OpenClaw Workspace Configuration Lessons from Two Months of Use

An OpenClaw user shared detailed lessons after two months of using the AI coding agent, emphasizing that workspace configuration matters more than the tool itself. The developer found that a well-built workspace improves the experience by 5-10x compared to a standard setup.
SOUL.md Configuration
Generic instructions like "be helpful and professional" have minimal impact. Effective SOUL.md files should:
- Include specific behaviors like "lead with the answer, context after" or "if you don't know, say so, don't make things up"
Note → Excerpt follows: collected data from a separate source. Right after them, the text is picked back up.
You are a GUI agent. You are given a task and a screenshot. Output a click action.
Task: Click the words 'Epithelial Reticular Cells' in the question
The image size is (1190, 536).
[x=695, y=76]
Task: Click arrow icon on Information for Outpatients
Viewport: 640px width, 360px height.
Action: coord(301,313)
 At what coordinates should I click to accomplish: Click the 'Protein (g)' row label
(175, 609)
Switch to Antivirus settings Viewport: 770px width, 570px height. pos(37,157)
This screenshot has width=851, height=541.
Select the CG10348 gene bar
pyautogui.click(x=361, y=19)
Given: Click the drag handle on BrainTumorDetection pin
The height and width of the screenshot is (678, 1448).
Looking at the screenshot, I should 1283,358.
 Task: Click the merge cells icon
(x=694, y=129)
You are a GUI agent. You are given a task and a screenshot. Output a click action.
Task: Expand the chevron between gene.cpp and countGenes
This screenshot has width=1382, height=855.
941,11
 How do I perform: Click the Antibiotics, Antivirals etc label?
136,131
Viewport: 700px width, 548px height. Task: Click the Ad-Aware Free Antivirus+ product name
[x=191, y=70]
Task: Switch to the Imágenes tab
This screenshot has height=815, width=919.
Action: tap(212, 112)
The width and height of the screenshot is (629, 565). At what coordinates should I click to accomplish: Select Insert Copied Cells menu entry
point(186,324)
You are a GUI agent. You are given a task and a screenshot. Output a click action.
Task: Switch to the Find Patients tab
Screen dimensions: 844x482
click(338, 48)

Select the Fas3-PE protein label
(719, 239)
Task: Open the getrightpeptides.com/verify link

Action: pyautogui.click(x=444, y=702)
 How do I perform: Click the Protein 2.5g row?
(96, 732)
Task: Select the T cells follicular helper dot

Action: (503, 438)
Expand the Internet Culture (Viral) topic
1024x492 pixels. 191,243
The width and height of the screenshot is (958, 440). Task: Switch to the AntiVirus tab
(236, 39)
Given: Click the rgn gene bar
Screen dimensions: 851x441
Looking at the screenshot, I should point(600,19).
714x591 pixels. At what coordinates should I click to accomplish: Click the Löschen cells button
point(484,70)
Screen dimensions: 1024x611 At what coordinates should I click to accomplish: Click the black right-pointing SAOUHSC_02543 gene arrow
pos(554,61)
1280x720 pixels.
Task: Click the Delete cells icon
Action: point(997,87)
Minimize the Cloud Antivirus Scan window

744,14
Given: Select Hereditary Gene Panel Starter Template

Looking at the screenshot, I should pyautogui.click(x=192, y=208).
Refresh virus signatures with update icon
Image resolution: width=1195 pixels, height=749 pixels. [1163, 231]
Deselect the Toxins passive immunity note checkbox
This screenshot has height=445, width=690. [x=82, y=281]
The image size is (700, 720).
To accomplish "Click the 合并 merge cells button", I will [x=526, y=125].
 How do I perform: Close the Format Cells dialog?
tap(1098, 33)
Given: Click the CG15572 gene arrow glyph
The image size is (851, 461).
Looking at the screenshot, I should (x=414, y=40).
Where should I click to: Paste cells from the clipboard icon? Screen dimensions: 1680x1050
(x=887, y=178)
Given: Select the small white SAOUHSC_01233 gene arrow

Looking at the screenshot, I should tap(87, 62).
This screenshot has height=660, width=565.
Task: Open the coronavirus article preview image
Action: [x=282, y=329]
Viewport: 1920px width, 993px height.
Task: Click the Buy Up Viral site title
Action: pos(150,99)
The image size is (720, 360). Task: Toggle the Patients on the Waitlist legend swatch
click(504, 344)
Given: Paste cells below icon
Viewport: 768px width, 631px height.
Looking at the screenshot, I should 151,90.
- Stay between 50-150 lines maximum, as every line consumes context window tokens
- Focus on edge cases rather than normal scenarios: what the agent should do when it doesn't know something, when requests are out of scope, or when priorities conflict
- Test every line by asking: if deleted, does agent behavior change? If not, remove it
AGENTS.md as Standard Operating Procedure
This file should answer "how do you work" rather than "who are you" (which is SOUL.md's role). Key insights:
- The most valuable rule added: "before any non-trivial task, run memory_search first" to prevent guessing
- When the agent makes mistakes, add rules to prevent recurrence, with negative instructions ("never do X without checking Y") often working better than positive ones
- Rules in bootstrap files are advisory only—the model follows them because asked, not because they're enforced
- For rules that truly cannot be broken, use tool policy and sandbox configuration instead of relying on strongly worded markdown
MEMORY.md Management
This file loads every session, so it should contain only information that needs permanent retention:
- Include key decisions, user preferences, operational lessons, and rules learned from mistakes
- Daily information goes in memory/YYYY-MM-DD.md files that the agent searches when needed
- Hard limits: 20k characters per file, 150k total across all bootstrap files—exceeding causes silent truncation
- Instructions typed in chat do NOT persist once context compaction occurs
- Connect your workspace to git to recover accidentally overwritten MEMORY files from commit history
USER.md and Skills Optimization
The USER.md file is underrated—including background, preferences, timezone, and work context reduces repetition and saves tokens. For skills:
- Having 30 skills installed doesn't inject 30 full skills files into every prompt, but the skill list itself consumes context
- Reducing from 15+ skills to 5 noticeably improved output quality
- Test: if a skill disappeared tomorrow, would you notice? If not, uninstall it
Common Problems with Poor Setup
When persona setup isn't solid, these issues emerge quickly:
- Agent keeps drifting, requiring constant correction in an endless loop
- Tokens wasted on inefficient actions like opening a browser when a script would work
- Too many skills loaded, bloating context and preventing proper functionality
- Inconsistent output for the same task across different sessions
The developer, who works in e-commerce, created product sourcing and Shopify operations personas after finding most available personas inadequate. They noted that while every industry has workflows that could be packaged into personas, good resources are scattered across paid platforms, GitHub, random blogs, and old posts, with many "personas" being just single SOUL files that aren't usable out of the box.